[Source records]
******

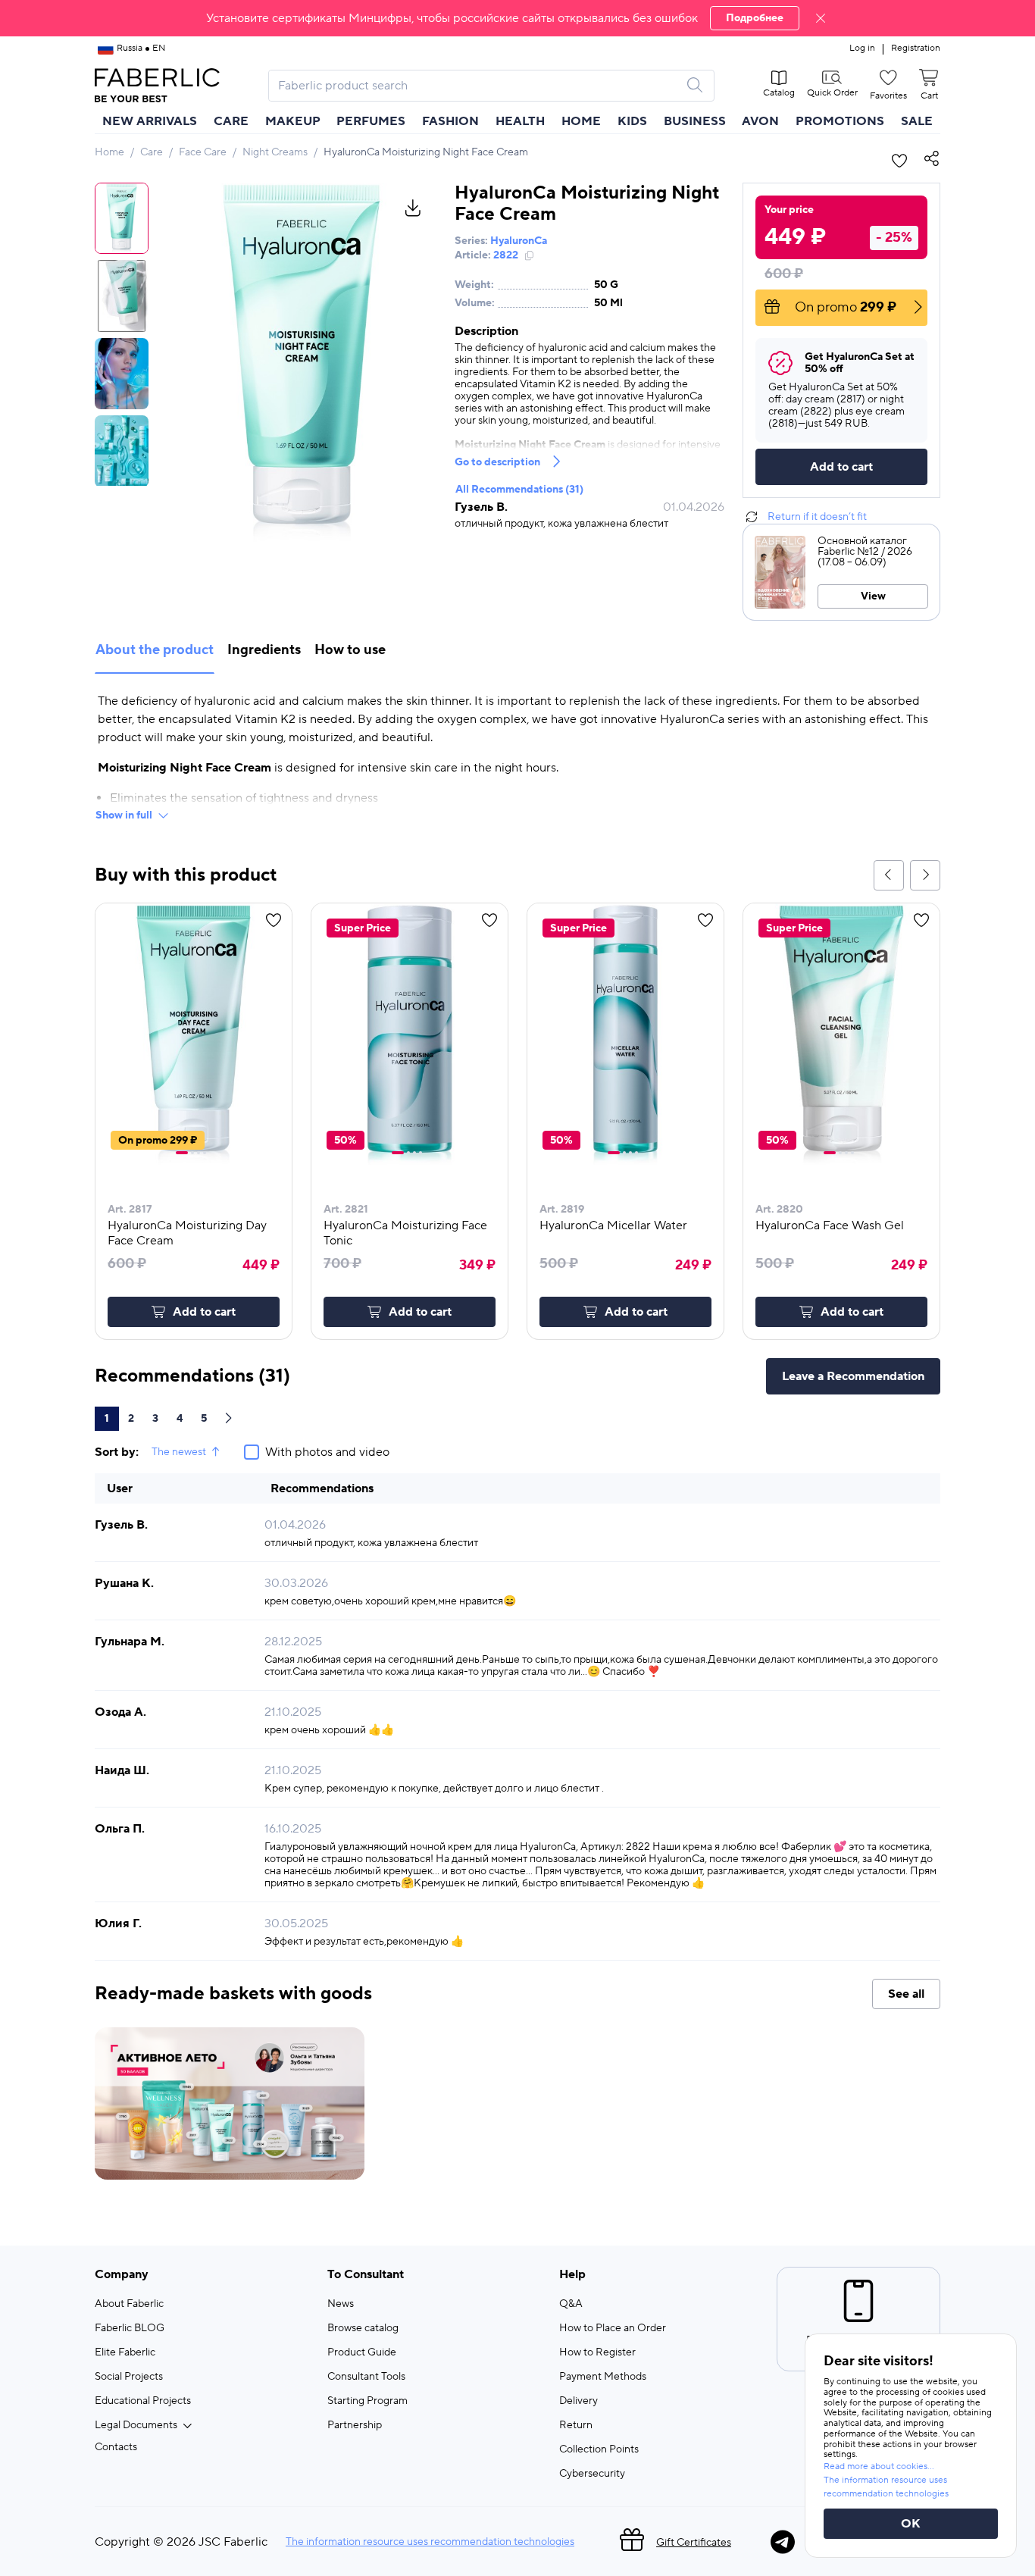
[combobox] (477, 85)
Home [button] (581, 121)
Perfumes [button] (370, 121)
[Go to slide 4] (204, 1152)
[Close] (820, 18)
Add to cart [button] (204, 1311)
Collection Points (599, 2449)
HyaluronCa (518, 241)
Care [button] (231, 121)
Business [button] (695, 121)
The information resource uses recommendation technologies (430, 2542)
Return (576, 2425)
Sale (917, 121)
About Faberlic (129, 2304)
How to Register (597, 2352)
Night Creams (275, 152)
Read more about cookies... (879, 2466)
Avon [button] (760, 121)
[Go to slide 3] (198, 1152)
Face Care (203, 152)
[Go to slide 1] (182, 1152)
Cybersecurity (592, 2474)
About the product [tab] (154, 650)
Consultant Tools (366, 2377)
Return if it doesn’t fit (817, 517)
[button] (517, 18)
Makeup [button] (293, 121)
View (873, 596)
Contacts (116, 2447)
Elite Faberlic (125, 2352)
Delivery (578, 2401)
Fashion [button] (450, 121)
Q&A (571, 2304)
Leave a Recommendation (853, 1376)
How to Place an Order (612, 2328)
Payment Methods (602, 2377)
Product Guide (361, 2352)
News (340, 2304)
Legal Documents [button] (136, 2425)
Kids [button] (632, 121)
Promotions (840, 121)
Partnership (354, 2425)
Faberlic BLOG (129, 2328)
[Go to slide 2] (192, 1152)
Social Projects (129, 2377)
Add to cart (841, 466)
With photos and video (327, 1452)
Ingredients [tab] (264, 650)
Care (151, 152)
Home (109, 152)
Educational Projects (143, 2401)
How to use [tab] (350, 650)
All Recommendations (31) (519, 489)
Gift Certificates (693, 2542)
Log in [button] (862, 48)
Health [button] (520, 121)
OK (911, 2523)
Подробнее (754, 18)
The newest (179, 1452)
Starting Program (367, 2401)
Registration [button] (915, 48)
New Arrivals (149, 121)
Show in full (123, 815)
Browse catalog (363, 2328)
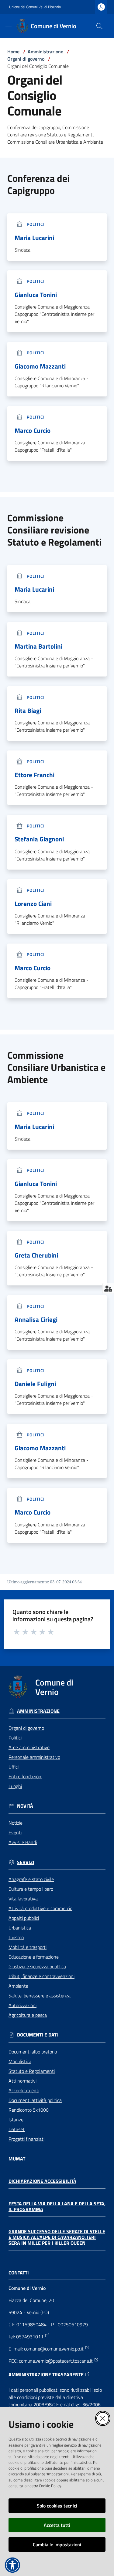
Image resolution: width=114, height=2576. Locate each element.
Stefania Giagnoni (39, 839)
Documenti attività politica (35, 2100)
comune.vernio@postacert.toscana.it (56, 2360)
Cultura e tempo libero (31, 1889)
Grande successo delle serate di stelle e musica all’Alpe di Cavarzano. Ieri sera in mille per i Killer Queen (57, 2237)
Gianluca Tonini (36, 294)
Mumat (17, 2159)
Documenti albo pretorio (33, 2051)
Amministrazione (45, 51)
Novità (25, 1806)
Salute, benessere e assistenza (40, 1995)
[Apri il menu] (8, 26)
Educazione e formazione (34, 1956)
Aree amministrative (29, 1747)
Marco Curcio (32, 430)
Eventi (15, 1832)
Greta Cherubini (36, 1255)
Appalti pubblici (24, 1918)
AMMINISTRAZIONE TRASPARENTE (46, 2374)
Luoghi (15, 1786)
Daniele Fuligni (35, 1383)
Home (13, 51)
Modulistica (20, 2061)
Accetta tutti (57, 2525)
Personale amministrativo (34, 1757)
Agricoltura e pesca (28, 2015)
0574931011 (29, 2336)
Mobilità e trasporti (28, 1947)
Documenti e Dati (37, 2035)
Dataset (17, 2129)
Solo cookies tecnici (57, 2505)
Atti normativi (22, 2080)
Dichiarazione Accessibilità (42, 2181)
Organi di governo (25, 58)
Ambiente (18, 1986)
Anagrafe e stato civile (31, 1879)
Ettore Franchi (34, 774)
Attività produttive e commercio (40, 1908)
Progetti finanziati (26, 2139)
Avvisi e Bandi (23, 1842)
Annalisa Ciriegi (36, 1319)
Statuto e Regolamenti (32, 2071)
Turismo (16, 1937)
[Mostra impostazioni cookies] (108, 1288)
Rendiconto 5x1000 (29, 2109)
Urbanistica (20, 1927)
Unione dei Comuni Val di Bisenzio (35, 7)
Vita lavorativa (23, 1898)
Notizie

******

Go through the lines above and copy any that contain "Faberlic".

About Faberlic (129, 2304)
Elite Faberlic (125, 2352)
Faberlic BLOG (129, 2328)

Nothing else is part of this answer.